Thoughts on Meditations

Do you meditate? Have you ever tried?

I have and some days, instead of looking like this:

(Obviously she is is deep in meditation.)

I look like this. Obviously checking my Twitter feed.

(PS: FOLLOW ME ON TWITTER)

Even though meditation is very challenging for me, I am nevertheless intrigued. I came across this fascinating Yoga Journal article on meditation. It’s fairly long, but I hope you will at least give it a browse. I like the title “Your Brain on Meditation”, reminds me of those drugs commercials back in the day.

Anyway, back to the article and seriousness. You know how we say, “You are what you eat”? Well researchers studying meditators versus non-meditators are proving that our brains “are what we think”. Confusing? I’ll explain.

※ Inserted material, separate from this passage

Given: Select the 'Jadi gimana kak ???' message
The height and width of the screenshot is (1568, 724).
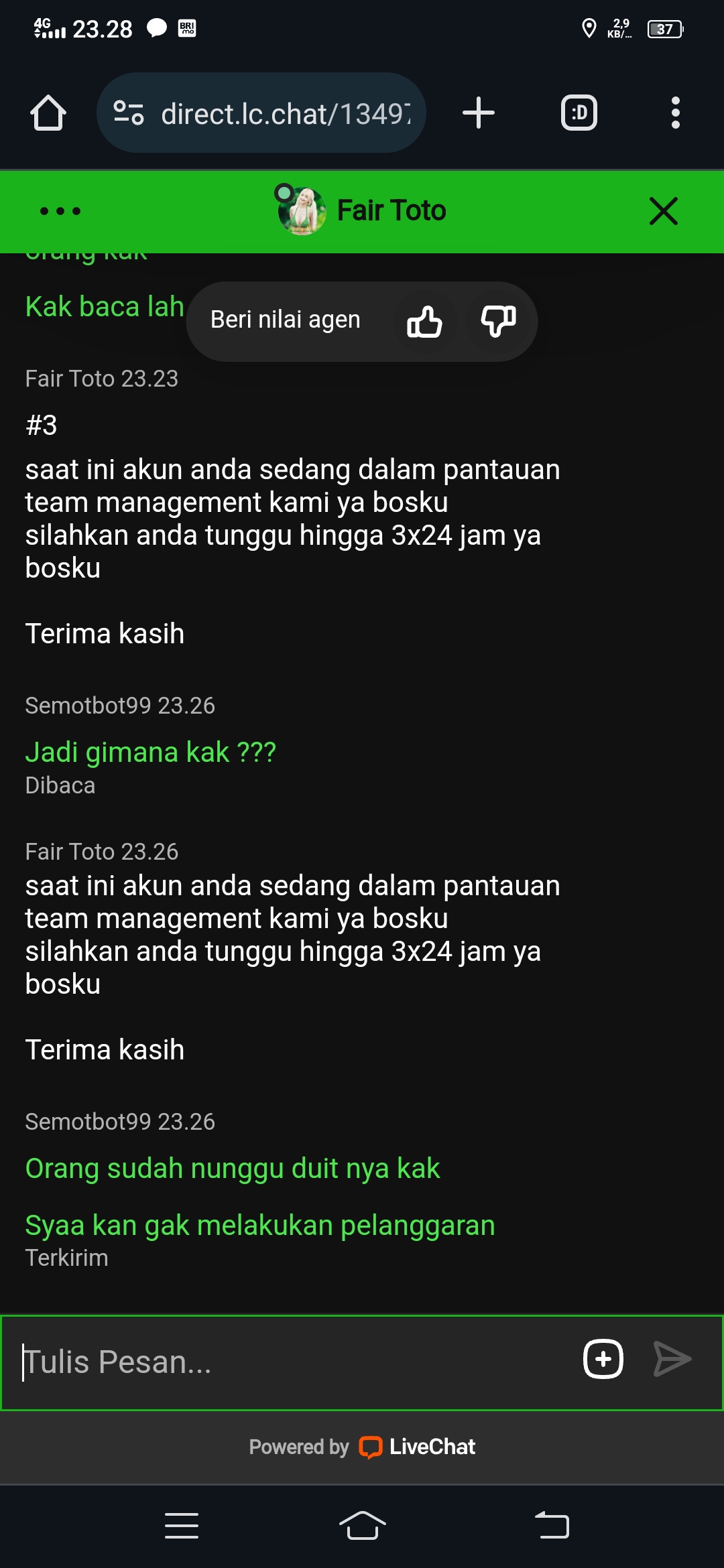Looking at the screenshot, I should (151, 753).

It’s pretty well known that meditation helps reduce stress and increase a sense of well-being….but that’s not all. How and what you think actually changes the structure and growth of your brain. If you are good at sports, you will have more neural connections in the coordination area. If you’re a student and spend a lot of time studying, you’re memory center will be jacked. When it comes to meditation, it depends on the kind of meditation. Here’s a cool excerpt from the article to help explain:

“Over the past decade, researchers have found that if you practice focusing attention on your breath or a mantra, the brain will restructure itself to make concentration easier. If you practice calm acceptance during meditation, you will develop a brain that is more resilient to stress. And if you meditate while cultivating feelings of love and compassion, your brain will develop in such a way that you spontaneously feel more connected to others.”

I think this is incredible. Basically, you can focus on any change you wish to make. With enough meditation, you alone can change the structure of your brain. This change may translate into better self-control or attention or self-love. Almost seems too good to be true, right?!

Consider giving meditation a shot. Work in a few minutes each day–consistency is the key–and pay attention to your level of patience, self-acceptance, and energy.